Jim With Roy & Minnie

In fact, I recently returned from a Disney World vacation.  This is a photo of me sitting next to statues of Roy O. Disney (Walt’s brother) and Minnie Mouse on a bench near the flag pole in the center of Town Square in the Magic Kingdom.  This bench is a memorial to Roy, and it brings me to what I consider the best leadership advice ever.

If Walt was the heart of the company, Roy was the head. A creative innovator and risk-taker, Walt did not always have the best brain for business. With Roy’s guidance, however, the company was able to survive some rough financial patches that might otherwise have derailed it.

Development of EPCOT (Experimental Community of Tomorrow) began as a concept in the 1960’s.  In Walt’s words, EPCOT was to be “a community of tomorrow that will never be completed but will always be introducing, testing and demonstrating new materials and systems.”  His original vision was for a model community that would be home to 20,000 residents and test bed for city planning.  It was to have been built in the shape of a circle with businesses and commercial areas at its center, community building, schools, and recreational complexes around it, and residential areas lining the perimeter.
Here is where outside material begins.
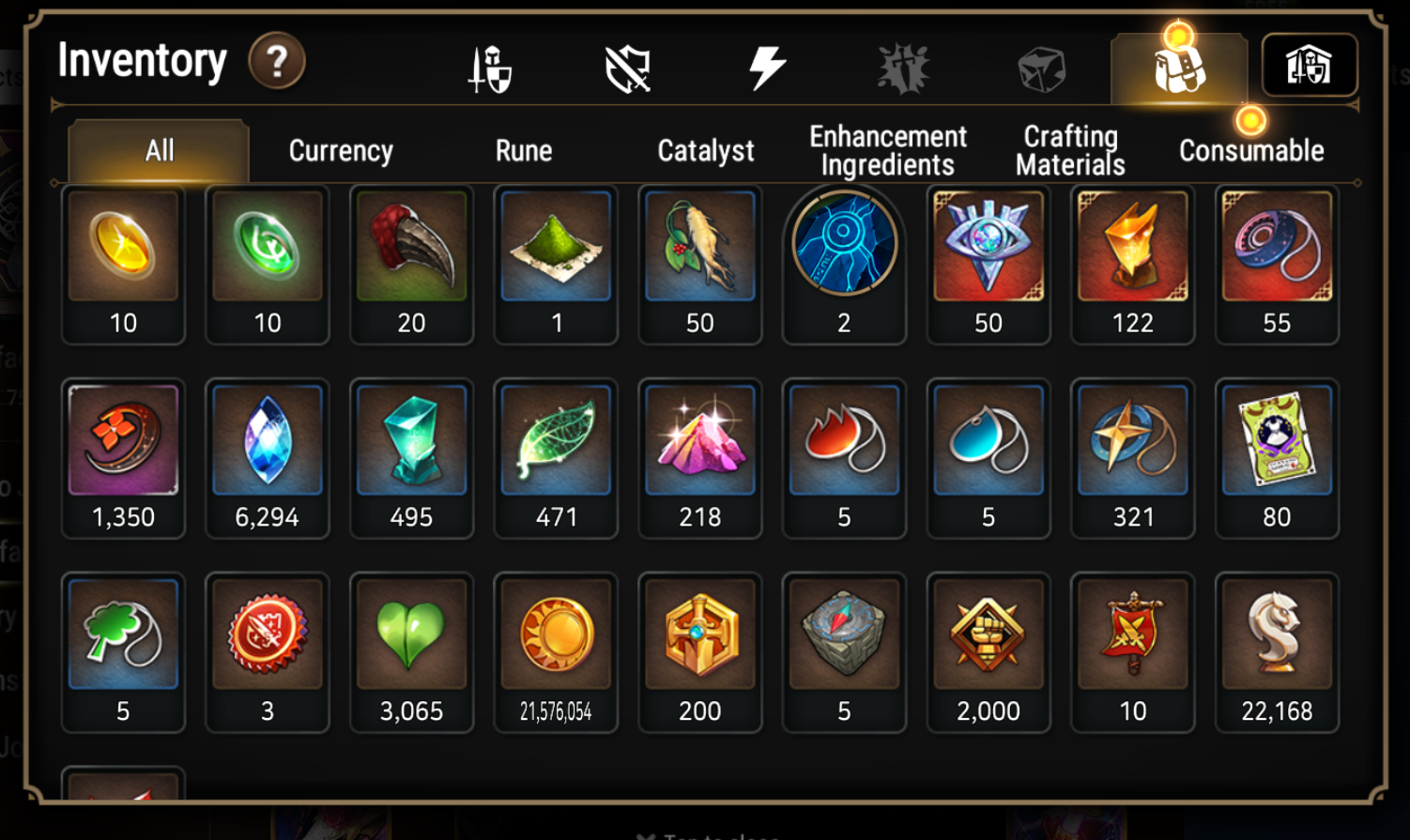Open the Enhancement Ingredients tab

pyautogui.click(x=888, y=151)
Transportation would be provided by elevated monorails and people movers, with automobile traffic kept underground, leaving pedestrians safe on the surface.

Walt died in 1966.  Imagineering attempted to move from concept to design without him, and they struggled.  Other than the decision that they did not want to be in the business of running a real city, their original plans revealed indecision over the park’s purpose.  With their spiritual leader having passed, and with the park’s design going nowhere due to all of the creative and cognitive dissonance, Imagineering was in a deep funk and that funk radiated out to the whole Walt Disney World organization.  Then Roy stepped up and addressed the Imagineers.

OK, freeze that window because now I want to introduce you to the 17th century Japanese poet Matsuo Bashō (1644-1694).  He began his adult life in the service of his feudal lord as a samurai warrior.  But after his lord’s death in 1666, he abandoned his samurai status and became a traveler, observer of life, and the “Supreme Haiku Poet.”

Among the writings of Matsuo Bashō is what I consider the greatest leadership advice ever, and it is advice that Roy Disney employed to re-energize the EPCOT Imagineering team following Walt’s death.

Although stated much more elegantly by Bashō, it may be translated into the following:

Seek not to do what the master would do; rather, seek what the master sought.

Best leadership advice ever.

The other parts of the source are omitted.